*Exercise task A*. Return the passage on the Bockstein spectral sequence between "Now recall Hatcher's" and "at most $2$.", inclusive.

*Document text*.
————————
Thus in these dimensions $\ker(Sq^1)$ is generated as a $\mathbb{Z}_2$-vector space by $\{\iota,\iota^2,\iota^3\}$, whist $im(Sq^1)$ is generated by $\{Sq^1(Sq^2\iota)=\iota^2,Sq^1(\iota\cdot Sq^2\iota)=\iota^3\}$. We see that these agree in dimension $5-9$.

Now recall Hatcher's discussion of the Bockstein spectral sequence, which takes as input $E^*_1=H^*(K(\mathbb{Z},3);\mathbb{Z}_2)$ and converges to $E^*_\infty= H^*(K(\mathbb{Z},3))/(torsion)\otimes\mathbb{Z}_2$. The differential on the $E_1$-page of this spectral sequence is the Bockstein $\beta$, which, in the case $p=2$ is exactly the Steenrod operators $Sq^1$. Moreover, the $E_r$-page can be identified with the subgroup $2^{r-1}\cdot H^*(K(\mathbb{Z},3);\mathbb{Z}_{2^r})$ of $H^*(K(\mathbb{Z},3);\mathbb{Z}_{2^r})$. The previous calculations tell us that $E_2^*=0$ for $*=5,\dots,9$. Therefore $2\cdot H^*(K(\mathbb{Z},3);\mathbb{Z}_4)=0$ for $*=5,\dots, 9$ so the 2-torsion of order at most $2$.
————————
*Stored records*.
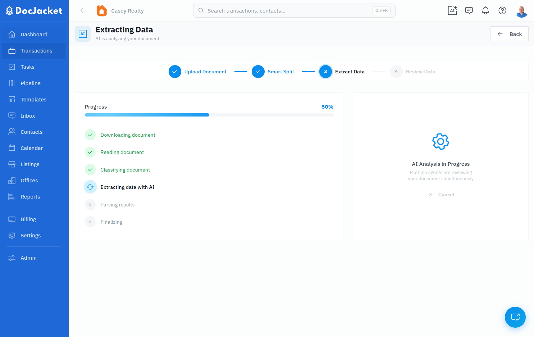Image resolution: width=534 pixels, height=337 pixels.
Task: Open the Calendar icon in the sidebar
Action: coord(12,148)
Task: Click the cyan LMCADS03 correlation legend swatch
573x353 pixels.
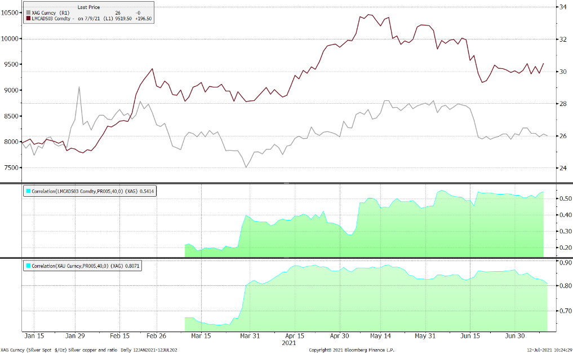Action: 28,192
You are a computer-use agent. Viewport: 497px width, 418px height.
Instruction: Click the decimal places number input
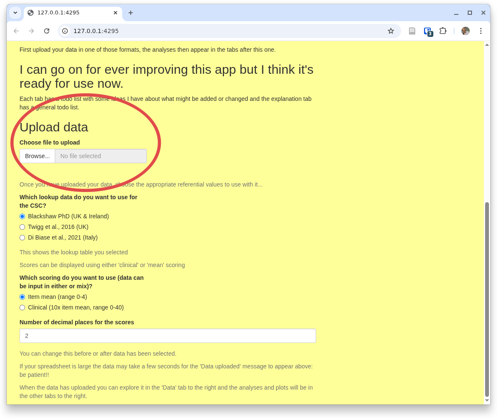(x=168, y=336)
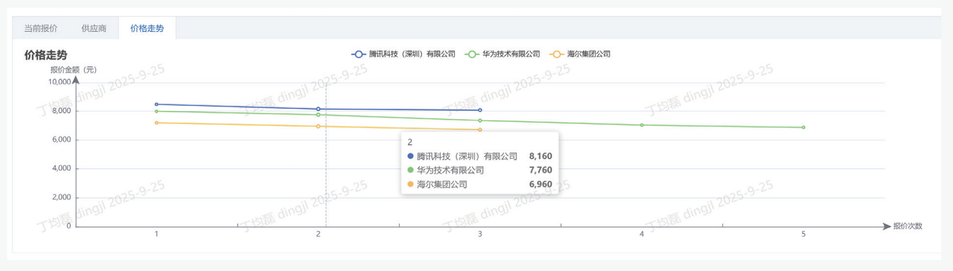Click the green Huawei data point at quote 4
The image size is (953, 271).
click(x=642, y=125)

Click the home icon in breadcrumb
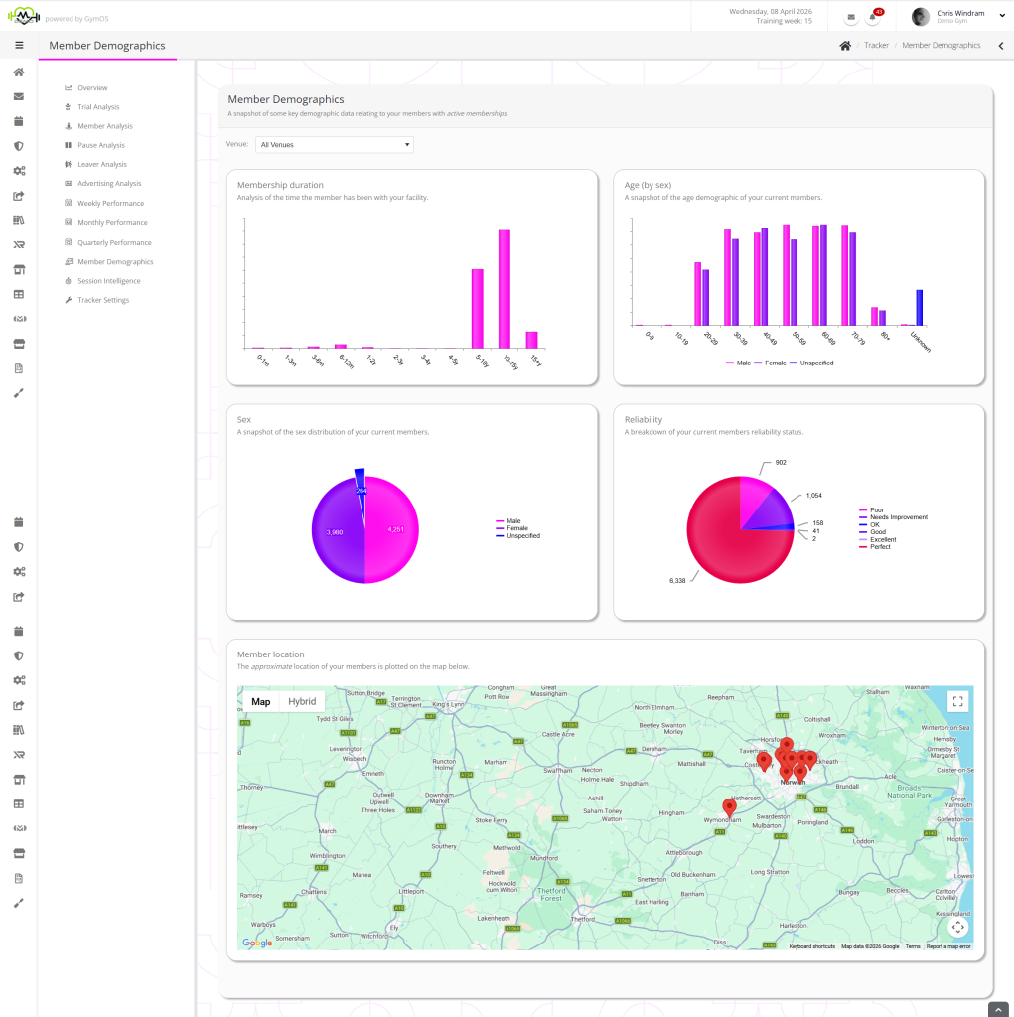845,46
————————
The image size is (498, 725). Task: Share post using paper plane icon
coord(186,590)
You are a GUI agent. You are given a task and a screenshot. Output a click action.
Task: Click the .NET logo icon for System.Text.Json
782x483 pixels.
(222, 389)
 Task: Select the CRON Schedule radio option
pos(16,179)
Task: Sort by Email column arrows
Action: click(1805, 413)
————————
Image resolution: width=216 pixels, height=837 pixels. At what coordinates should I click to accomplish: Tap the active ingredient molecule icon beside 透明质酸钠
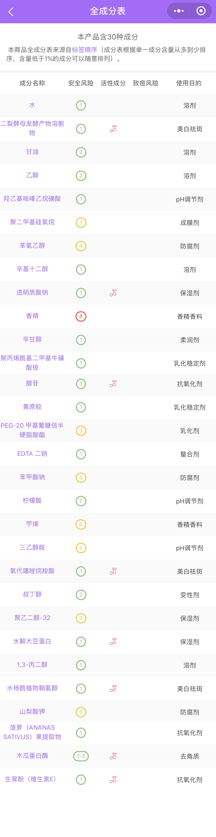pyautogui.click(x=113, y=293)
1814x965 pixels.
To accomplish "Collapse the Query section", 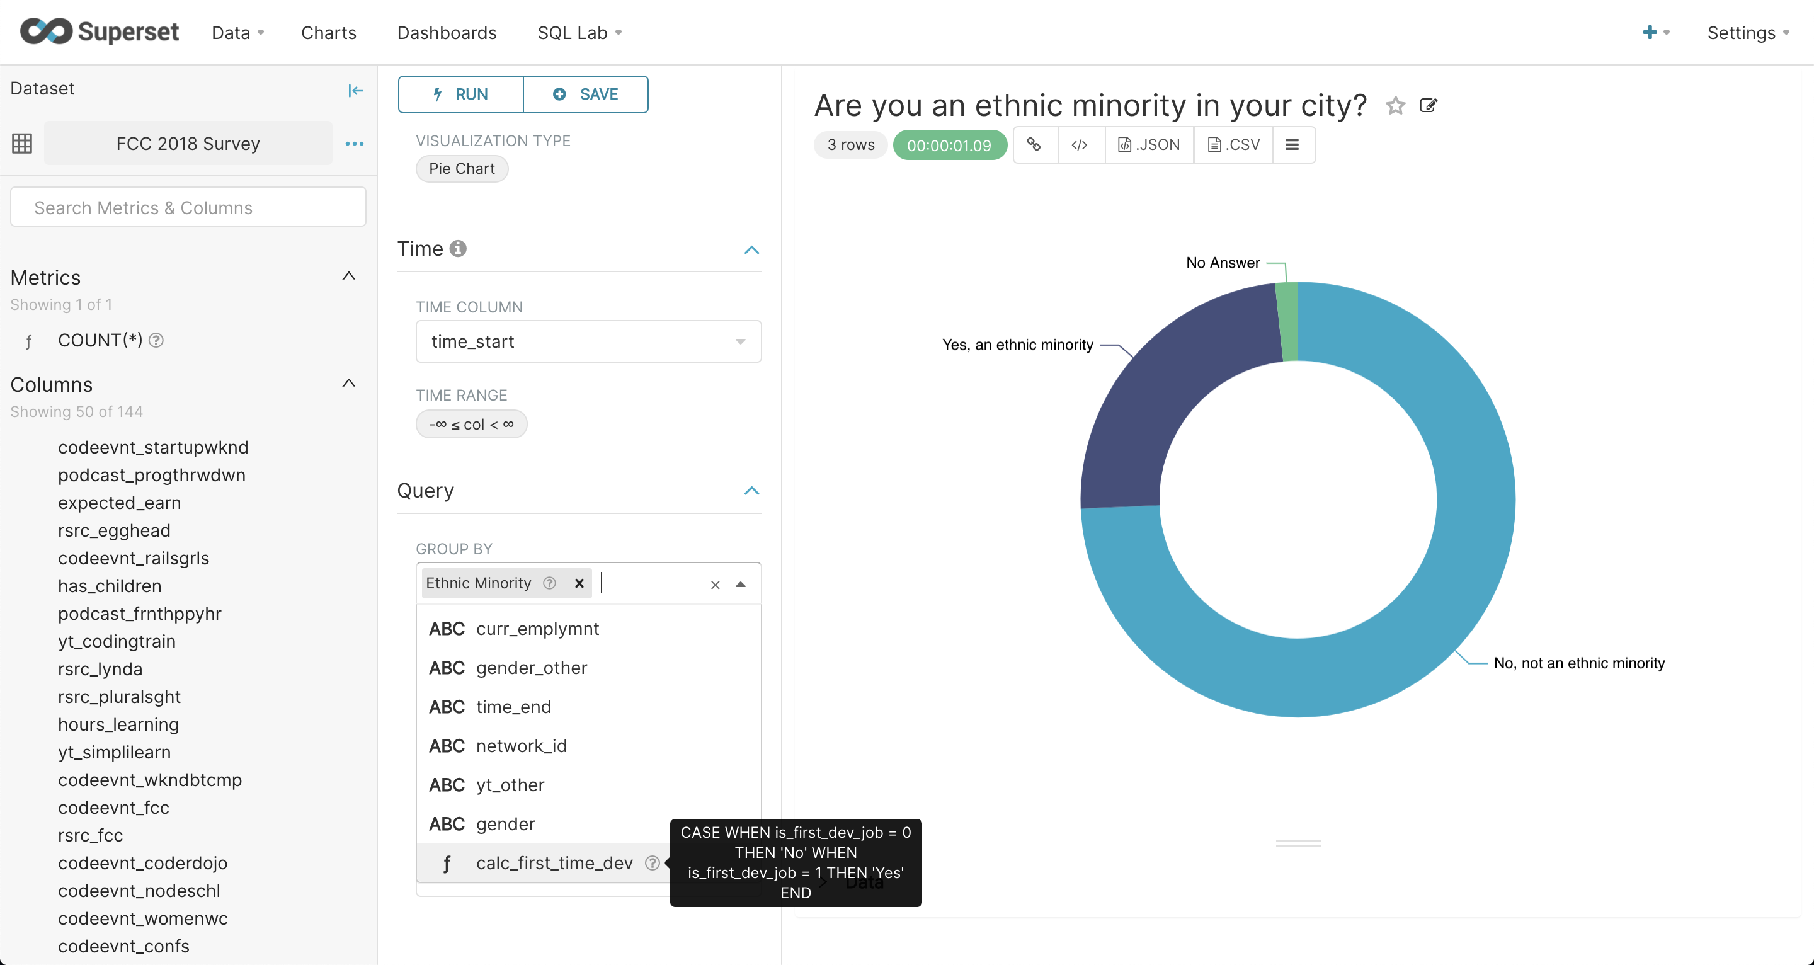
————————
*Exercise task B*. Rewrite the rows between the lines holding "The image size is (498, 725)." and "Action: click(1805, 413)", inclusive, as a numbered list with blank lines dropped.

*Expected output A*.
Now recall Hatcher's discussion of the Bockstein spectral sequence, which takes as input $E^*_1=H^*(K(\mathbb{Z},3);\mathbb{Z}_2)$ and converges to $E^*_\infty= H^*(K(\mathbb{Z},3))/(torsion)\otimes\mathbb{Z}_2$. The differential on the $E_1$-page of this spectral sequence is the Bockstein $\beta$, which, in the case $p=2$ is exactly the Steenrod operators $Sq^1$. Moreover, the $E_r$-page can be identified with the subgroup $2^{r-1}\cdot H^*(K(\mathbb{Z},3);\mathbb{Z}_{2^r})$ of $H^*(K(\mathbb{Z},3);\mathbb{Z}_{2^r})$. The previous calculations tell us that $E_2^*=0$ for $*=5,\dots,9$. Therefore $2\cdot H^*(K(\mathbb{Z},3);\mathbb{Z}_4)=0$ for $*=5,\dots, 9$ so the 2-torsion of order at most $2$.

*Expected output B*.
1. The image size is (498, 725). Task: Share post using paper plane icon
2. coord(186,590)
3. You are a GUI agent. You are given a task and a screenshot. Output a click action.
4. Task: Click the .NET logo icon for System.Text.Json
5. 782x483 pixels.
6. (222, 389)
7.  Task: Select the CRON Schedule radio option
8. pos(16,179)
9. Task: Sort by Email column arrows
10. Action: click(1805, 413)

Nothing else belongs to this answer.